Is it sufficient to have the client certificate details passed through?

You can add

proxy_set_header X-SSL-CERT $ssl_client_escaped_cert;

to your config and then the certificate info is available to server B via a X-SSL-Cert header.

6
  • 1
    As comented here, be aware if your backend can replace \t with \n from this header once readed.
    – lucasvc
    Jun 22, 2016 at 13:01
  • 7
    According to nginx's documentation, the $ssl_client_cert variable is deprecated; the$ssl_client_escaped_cert variable should be used instead.
    – dubek
    Apr 1, 2018 at 8:36
  • 2
    @dubek good catch, I would update the answer directly in cases like this. Apr 1, 2018 at 14:40
  • I've been trying this solution, but it only seems to be passing the cert through if certificate validation is set ON. I don't want to turn it on, is there a way to make it work without setting the validation on?
    – juhako
    Oct 16, 2019 at 11:58
  • @juhako I am having the same issue... I want Nginx to pass down the certificate information, but I dont want to turn on the ssl_verify_client (or put it as optional).... This is driving me crazy Oct 8, 2020 at 9:32
8

The issue seems to be largely version dependend. On Ubuntu 14.04 LTS the default nginx is an outdated 1.4. First you need to install a PPA based version

https://leftshift.io/upgrading-nginx-to-the-latest-version-on-ubuntu-servers

shows how to do this with:

sudo add-apt-repository ppa:nginx/stable
sudo aptitude safe-upgrade

you should end up with:

nginx -v
nginx version: nginx/1.8.0

The configuration from @xatr0z answer https://serverfault.com/a/636455/162693 pointing to http://www.senginx.org/en/index.php/Proxy_HTTPS_Client_Certificate does not work:

non-working proposal

backend {
    server some-ip:443;
}

server {
    listen 80;


    location / {
        proxy_ssl_certificate        certs/client.crt;
        proxy_ssl_certificate_key    certs/client.key;


        proxy_pass https://backend;
    }
}

does not work out of the box with 1.8.0. It's probably meant as a hint only and not to be used as a configuration file as such or depends on another version.
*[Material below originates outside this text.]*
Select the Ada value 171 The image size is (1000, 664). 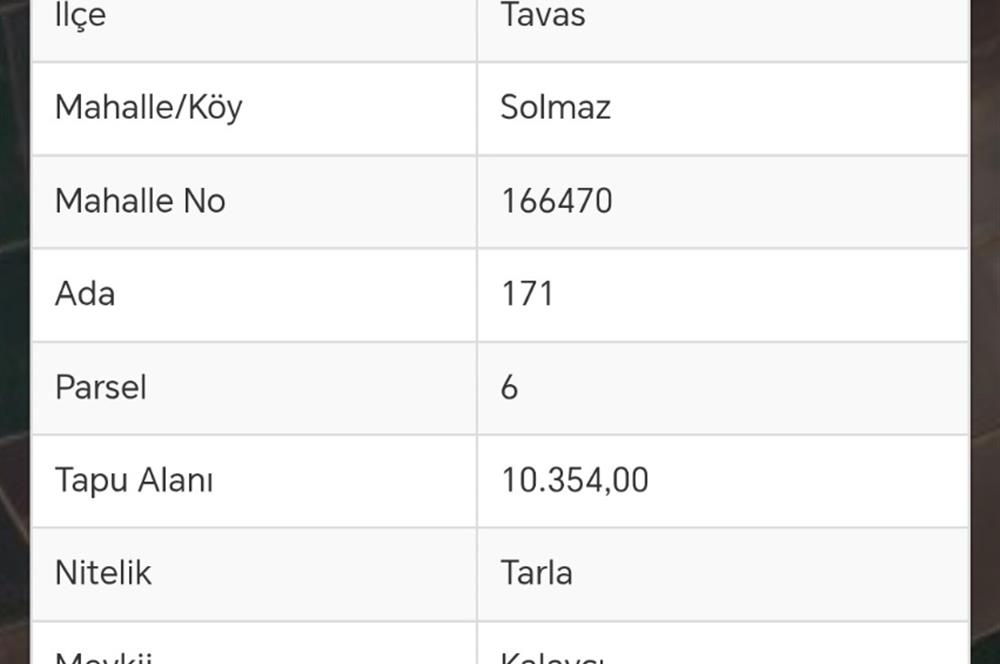(527, 294)
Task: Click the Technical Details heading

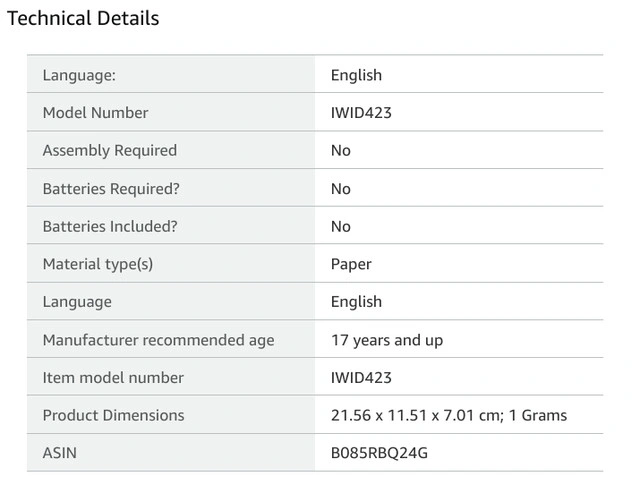Action: (x=83, y=18)
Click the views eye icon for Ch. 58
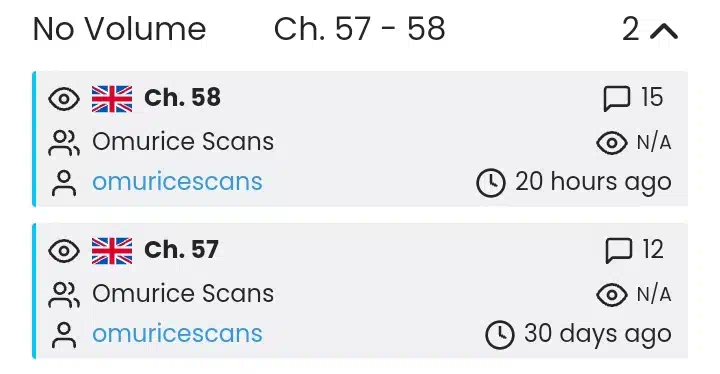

I am testing with a apache2 based backend server A with SSL and self-signed client certificates enabled. The Apache config SSLOptions are set to:

SSLOptions +ExportCertData +FakeBasicAuth + StdEnvVars

This makes debugging the situation easier since a phpinfo() script on the backend side will show the Server and Client Side information.

To verify this i used:

https://backend/test/phpinfo

with the SSL certificate installed in the browser and I get sections like: SSL_SERVER_S_DN_CN for the server certificate and SSL_CLIENT_S_DN_CN for the client certificate.

As a first start I used (fill in the parts in brackets) to configure nginx on the frontend server B:

server {
  listen 8080;
  server_name <frontend>;

  location / {
    proxy_buffering off;
    proxy_pass https://<backend>;
    #proxy_ssl_certificate      certs/<SSL Client Certificate>.crt;
    #proxy_ssl_certificate_key  certs/<SSL Client Certificate>.key;
  }
}

uncomenting the SSL Client Certificate specific part just to check that the reverse proxy itself works.

nginx -t
nginx: the configuration file /etc/nginx/nginx.conf syntax is ok
nginx: configuration file /etc/nginx/nginx.conf test is successful
service nginx restart
nginx stop/waiting
nginx start/running, process 8931

Now http://frontend:8080/test/phpinfo.php works The

SSL_SERVER_S_DN_CN for the server certificate is displayed and SSL_CLIENT_S_DN_CN for the client certificate is not (yet) displayed

Now after uncommenting:

server {
  listen 8080;
  server_name <frontend>;

  location / {
    proxy_buffering off;
    proxy_pass https://<backend>;
    proxy_ssl_certificate      certs/<SSL Client Certificate>.crt;
    proxy_ssl_certificate_key  certs/<SSL Client Certificate>.key;
  }
}

and checking/restarting

nginx -t
nginx: the configuration file /etc/nginx/nginx.conf syntax is ok
nginx: configuration file /etc/nginx/nginx.conf test is successful
service nginx restart
nginx stop/waiting
nginx start/running, process 8931

http://frontend:8080/test/phpinfo.php works and

SSL_SERVER_S_DN_CN for the server certificate is displayed and SSL_CLIENT_S_DN_CN for the client certificate is displayed

so now we got things working as asked for.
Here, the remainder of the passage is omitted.